**SOURCE DOCUMENT:**
1
votes

I'm doing a research about gpu in cluster environments using mpi to communicate.
In order to compare speed up, I think in create:

A Multiplication of matrix just for GPU, ok.
Now just CPU MatrixMulti, ok.
But I can't find a nice implementation of CUDA + MPI matrix multiplication.

Anyone have some hint about where I can fin this? Or suggest one implementation.

3
My env with mpich2 is ready to use, so I'd prefer than openmpCustodio

3 Answers

1
votes

The MTL4 Matrix Template Library can be a great starting point. Right now MTL4 has multi-core, DMM, and we are almost done with a full GPU implementation. Peter and I have been talking about distributed GPU algorithms, but since our focus is driven by PDE solvers for the moment, distributed GPU algorithms are difficult to make competitive against robust DMM.

However, I am working on a new geophysics/medical imaging solver set that is more conducive for distributed GPU computes as the data sets are more modest and the video capabilities of the GPU are beneficial.

**TASKS FOR THIS EXERCISE:**
A - In the forum thread on CUDA and MPI matrix multiplication, what does the answer say MTL4 has right now?
B - List every matrix multiplication version the asker in the forum thread on CUDA and MPI matrix multiplication mentions for the speed-up comparison.
C - Carry on the forum thread on CUDA and MPI matrix multiplication from its last sentence.
The records after this point have no part in any of this.

**ENTRIES SHOWN:**
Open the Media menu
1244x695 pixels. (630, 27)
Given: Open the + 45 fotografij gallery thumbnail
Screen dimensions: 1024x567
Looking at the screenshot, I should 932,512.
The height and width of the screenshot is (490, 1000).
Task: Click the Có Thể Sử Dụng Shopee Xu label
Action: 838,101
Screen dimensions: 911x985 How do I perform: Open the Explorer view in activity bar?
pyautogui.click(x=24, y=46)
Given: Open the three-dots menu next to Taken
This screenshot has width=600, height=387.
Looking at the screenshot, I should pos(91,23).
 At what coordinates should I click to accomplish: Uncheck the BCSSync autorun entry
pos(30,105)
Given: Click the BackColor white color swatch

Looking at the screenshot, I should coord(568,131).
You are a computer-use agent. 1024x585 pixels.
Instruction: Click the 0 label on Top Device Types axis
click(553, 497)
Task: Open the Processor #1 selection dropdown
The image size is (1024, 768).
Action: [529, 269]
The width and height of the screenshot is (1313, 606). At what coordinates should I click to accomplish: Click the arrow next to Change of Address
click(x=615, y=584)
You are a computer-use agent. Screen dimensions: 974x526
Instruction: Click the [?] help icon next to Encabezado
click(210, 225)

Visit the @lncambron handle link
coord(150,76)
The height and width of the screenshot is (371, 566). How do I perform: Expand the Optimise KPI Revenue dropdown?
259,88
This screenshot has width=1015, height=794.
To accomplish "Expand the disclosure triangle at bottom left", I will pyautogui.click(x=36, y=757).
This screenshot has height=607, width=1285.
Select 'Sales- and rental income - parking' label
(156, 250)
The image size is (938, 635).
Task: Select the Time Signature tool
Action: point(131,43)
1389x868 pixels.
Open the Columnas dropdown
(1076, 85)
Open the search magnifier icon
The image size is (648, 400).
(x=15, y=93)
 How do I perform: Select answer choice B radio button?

**PER-TASK ANSWERS:**
A - Multi-core and DMM, with a full GPU implementation almost done.

B -
- Matrix multiplication on the GPU only
- Matrix multiplication on the CPU only
- CUDA + MPI matrix multiplication

C -
To get started, take a look at the MTL4 tutorial

1
votes

there is not much around. Your best bet is actually write a block matrix multiplication over MPI had have each node do the block multiplication locally on GPU.

0
votes

The Combinatorial BLAS is a templated C++ MPI code that has a sparse matrix-matrix multiply operation. It uses a sqrt(p)-by-sqrt(p) processor grid and the SUMMA algorithm for matrix multiplication. One of the template arguments is a "sequential" component which is the matrix local to one process. You may be able to use it directly with a finnagled template argument that's your CUDA structure, but at least it can serve as a reference for your own code.